Un guide Recommandations à l’usage des soignants pour limiter les nuisances sonores en réanimation a donc été rédigé. Chacun est invité à « garder son téléphone sur lui, en mode vibreur », explique Sandrine Mondiere. Les alarmes ont toutes été re-réglées : « Nous avons fait appel aux constructeurs pour baisser le niveau des alarmes par défaut. » Et se félicite que « les nouveaux appareils aient des alarmes moins fortes, conformes aux normes européennes ». De même, « les chariots se montrent moins bruyants ». Les soignants doivent aussi veiller à porter « des chaussures silencieuses, qui ne grincent pas sur notre sol en plastique », confie-t-elle. L’interphone des familles, auparavant sonore, a été supprimé.
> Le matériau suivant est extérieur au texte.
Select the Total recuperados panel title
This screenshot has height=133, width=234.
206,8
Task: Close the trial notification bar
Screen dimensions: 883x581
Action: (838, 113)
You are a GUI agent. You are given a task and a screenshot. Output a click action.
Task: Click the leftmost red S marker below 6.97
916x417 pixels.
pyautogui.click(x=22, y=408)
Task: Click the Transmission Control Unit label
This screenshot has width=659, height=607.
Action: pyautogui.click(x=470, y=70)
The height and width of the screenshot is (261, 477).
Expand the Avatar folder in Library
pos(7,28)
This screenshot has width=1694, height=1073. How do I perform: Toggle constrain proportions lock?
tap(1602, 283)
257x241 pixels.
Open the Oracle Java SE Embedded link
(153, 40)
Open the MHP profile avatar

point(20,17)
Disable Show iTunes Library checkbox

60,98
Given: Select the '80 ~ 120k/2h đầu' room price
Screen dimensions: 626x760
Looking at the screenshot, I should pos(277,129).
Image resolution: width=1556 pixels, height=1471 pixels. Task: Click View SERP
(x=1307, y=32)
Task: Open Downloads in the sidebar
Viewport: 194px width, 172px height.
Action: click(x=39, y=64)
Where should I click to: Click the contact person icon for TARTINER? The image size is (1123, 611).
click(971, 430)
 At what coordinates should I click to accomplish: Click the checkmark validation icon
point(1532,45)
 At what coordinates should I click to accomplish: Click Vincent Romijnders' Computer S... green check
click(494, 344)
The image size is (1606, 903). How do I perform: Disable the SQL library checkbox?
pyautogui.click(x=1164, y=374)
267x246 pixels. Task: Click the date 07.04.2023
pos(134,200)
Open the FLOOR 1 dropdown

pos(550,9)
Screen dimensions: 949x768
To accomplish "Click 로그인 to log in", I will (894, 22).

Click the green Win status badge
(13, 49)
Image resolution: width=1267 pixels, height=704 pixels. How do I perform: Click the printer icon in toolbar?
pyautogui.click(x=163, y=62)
Maintenant, quand celles-ci sonnent à la porte du service, un téléphone en vibreur s’active. Des pancartes « Hôpital silence » ont été placardées dans le service. Des recommandations concernent aussi le bruit occasionné par les discussions des soignants : « Nous leur demandons de ne plus s’interpeller à distance, d’être particulièrement vigilants au moment des temps de relève, les plus bruyants. » Les soignants sont invités à parler à voix basse et à fermer doucement les portes des chambres. De même, médecins, internes et infirmiers ne doivent pas être trop nombreux lors des visites. « Nous veillons à faire respecter ces recommandations », confie la cadre. Un an après la mise en œuvre de ces recommandations à Saint-Étienne, le bruit a baissé de 12 %.
1- Céline Charra, Magali Direz et Hélène Jallu, « Le bruit en réanimation », 2012-2014, CHU de Saint-Étienne.
2- Guillaume Decormeille et Cédric Baron, « Le silence en réanimation, un répit pour les patients et l’expression d’une compétence soignante », CHU Toulouse Rangueil.